Following the appropriate relaxation of the fiscal stance to address the crisis, they are committed to returning to a higher primary balance going forward. Should further policy support be needed, the authorities could consider reallocating spending within the defined fiscal envelope to provide targeted support for vulnerable groups and sectors, while maintaining their broader fiscal objectives.

Returning eventually to the pre-pandemic 2 percent primary surplus target will be important to underpin a strong decline in public debt and bolster market confidence. In that context, improving revenue mobilisation is key to create fiscal space for meeting the sustainable development goals.

The authorities’ active debt management policy is also crucial to continue to lengthen average debt maturity and thereby reduce Egypt’s vulnerability from high gross financing needs.

AO: What are your projections for Egypt’s public debt over the short and medium term?

PM: We project Egypt’s general government debt to peak at 93 percent of GDP in FY2020/21 before resuming its downward trajectory. Over the medium term, debt is projected to fall below 80 percent of GDP, anchored by a return to the primary balance of around 2 percent.

AO: What are the key issues Egypt has to prioritise and to focus on concerning its spending policy?

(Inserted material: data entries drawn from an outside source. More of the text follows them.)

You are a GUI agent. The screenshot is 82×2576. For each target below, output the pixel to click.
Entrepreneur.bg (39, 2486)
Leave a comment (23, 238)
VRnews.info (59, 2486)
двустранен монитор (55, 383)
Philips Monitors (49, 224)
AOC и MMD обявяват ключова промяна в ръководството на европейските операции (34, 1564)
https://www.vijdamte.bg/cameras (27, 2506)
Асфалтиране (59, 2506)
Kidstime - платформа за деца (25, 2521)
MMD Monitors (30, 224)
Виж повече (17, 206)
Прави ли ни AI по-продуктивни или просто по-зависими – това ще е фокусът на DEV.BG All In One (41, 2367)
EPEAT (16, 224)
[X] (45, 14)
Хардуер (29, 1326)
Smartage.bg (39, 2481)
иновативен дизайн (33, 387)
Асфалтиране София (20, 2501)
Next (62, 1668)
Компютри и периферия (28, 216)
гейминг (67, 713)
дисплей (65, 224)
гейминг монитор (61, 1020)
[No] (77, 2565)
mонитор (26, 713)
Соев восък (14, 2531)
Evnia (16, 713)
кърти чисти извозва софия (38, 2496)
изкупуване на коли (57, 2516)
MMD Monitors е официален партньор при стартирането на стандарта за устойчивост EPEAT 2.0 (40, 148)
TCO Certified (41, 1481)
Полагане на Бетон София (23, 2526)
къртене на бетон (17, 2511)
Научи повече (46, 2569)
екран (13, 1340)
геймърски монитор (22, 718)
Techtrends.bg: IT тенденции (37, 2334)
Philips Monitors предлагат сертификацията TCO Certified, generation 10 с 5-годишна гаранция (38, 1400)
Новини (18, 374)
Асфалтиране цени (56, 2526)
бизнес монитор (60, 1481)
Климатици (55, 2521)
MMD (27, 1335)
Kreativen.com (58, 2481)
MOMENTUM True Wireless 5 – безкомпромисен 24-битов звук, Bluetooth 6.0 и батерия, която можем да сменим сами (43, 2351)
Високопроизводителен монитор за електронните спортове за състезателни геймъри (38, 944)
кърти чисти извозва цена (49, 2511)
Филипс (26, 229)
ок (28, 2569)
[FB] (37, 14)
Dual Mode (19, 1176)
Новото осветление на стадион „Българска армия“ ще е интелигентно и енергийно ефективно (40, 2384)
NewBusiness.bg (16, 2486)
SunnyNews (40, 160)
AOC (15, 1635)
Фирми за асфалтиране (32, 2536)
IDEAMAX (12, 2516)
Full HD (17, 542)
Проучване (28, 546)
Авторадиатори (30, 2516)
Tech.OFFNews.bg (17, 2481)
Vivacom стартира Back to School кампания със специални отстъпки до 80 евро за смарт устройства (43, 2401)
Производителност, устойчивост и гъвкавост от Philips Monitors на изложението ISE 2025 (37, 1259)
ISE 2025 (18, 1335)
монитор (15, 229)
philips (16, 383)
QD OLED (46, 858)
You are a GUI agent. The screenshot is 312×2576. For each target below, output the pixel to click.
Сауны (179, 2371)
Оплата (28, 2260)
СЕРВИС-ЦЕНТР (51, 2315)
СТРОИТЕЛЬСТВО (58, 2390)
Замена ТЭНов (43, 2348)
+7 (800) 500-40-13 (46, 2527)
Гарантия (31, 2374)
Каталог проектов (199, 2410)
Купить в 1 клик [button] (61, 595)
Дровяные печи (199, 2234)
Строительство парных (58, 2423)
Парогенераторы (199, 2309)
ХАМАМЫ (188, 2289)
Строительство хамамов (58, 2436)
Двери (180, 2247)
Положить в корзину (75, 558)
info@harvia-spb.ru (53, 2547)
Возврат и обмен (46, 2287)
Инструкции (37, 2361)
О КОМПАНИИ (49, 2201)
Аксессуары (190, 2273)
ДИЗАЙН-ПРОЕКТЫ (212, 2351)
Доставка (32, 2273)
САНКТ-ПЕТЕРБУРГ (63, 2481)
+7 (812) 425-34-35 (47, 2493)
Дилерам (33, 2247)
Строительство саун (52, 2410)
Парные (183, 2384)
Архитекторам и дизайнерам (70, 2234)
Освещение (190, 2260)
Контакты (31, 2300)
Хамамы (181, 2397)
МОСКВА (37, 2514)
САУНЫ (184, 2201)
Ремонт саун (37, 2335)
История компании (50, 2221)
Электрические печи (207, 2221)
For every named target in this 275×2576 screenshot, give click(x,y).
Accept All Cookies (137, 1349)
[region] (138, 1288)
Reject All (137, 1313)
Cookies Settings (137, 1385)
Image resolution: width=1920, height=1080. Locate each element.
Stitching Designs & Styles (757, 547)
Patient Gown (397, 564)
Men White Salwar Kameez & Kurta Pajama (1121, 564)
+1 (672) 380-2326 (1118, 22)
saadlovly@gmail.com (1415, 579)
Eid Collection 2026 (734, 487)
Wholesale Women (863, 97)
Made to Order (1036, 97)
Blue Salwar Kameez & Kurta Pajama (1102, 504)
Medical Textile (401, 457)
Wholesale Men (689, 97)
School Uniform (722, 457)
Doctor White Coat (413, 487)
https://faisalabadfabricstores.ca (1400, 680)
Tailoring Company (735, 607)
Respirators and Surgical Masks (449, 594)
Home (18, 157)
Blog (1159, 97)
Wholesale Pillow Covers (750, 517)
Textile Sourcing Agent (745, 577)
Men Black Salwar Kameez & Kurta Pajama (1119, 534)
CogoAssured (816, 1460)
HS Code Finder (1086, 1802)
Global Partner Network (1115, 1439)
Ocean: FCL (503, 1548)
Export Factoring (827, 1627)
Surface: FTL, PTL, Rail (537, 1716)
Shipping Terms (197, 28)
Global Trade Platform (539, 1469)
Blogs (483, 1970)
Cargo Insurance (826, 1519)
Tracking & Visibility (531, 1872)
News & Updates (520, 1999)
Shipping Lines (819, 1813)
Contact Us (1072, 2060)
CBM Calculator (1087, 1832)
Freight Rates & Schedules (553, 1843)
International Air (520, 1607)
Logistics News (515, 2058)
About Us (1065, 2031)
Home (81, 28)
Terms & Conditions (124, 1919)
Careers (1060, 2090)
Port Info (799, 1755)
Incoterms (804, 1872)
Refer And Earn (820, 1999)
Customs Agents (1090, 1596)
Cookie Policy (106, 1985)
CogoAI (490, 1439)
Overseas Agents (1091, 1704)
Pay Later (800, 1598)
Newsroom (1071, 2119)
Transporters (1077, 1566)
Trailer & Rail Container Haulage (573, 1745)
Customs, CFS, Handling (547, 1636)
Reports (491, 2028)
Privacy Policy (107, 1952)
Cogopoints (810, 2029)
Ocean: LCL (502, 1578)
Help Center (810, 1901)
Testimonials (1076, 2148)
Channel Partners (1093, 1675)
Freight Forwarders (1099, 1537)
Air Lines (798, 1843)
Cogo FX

PM: The immediate priority for Egypt is to entrench the economic recovery in a balanced manner while maintaining flexibility and policy space to respond to another wave of COVID-19 disruptions if needed.

Work should also start on adjusting the structure of public spending with a view to supporting continued poverty reduction and building human capital. Investments in areas such as infrastructure, health, and education should be given priority to foster inclusive growth. Revisiting the role and size of the state-owned enterprises sector will help create an environment that promotes private investment. Greater transparency in public finance management, including in the area of public procurement, would also be beneficial to the business climate.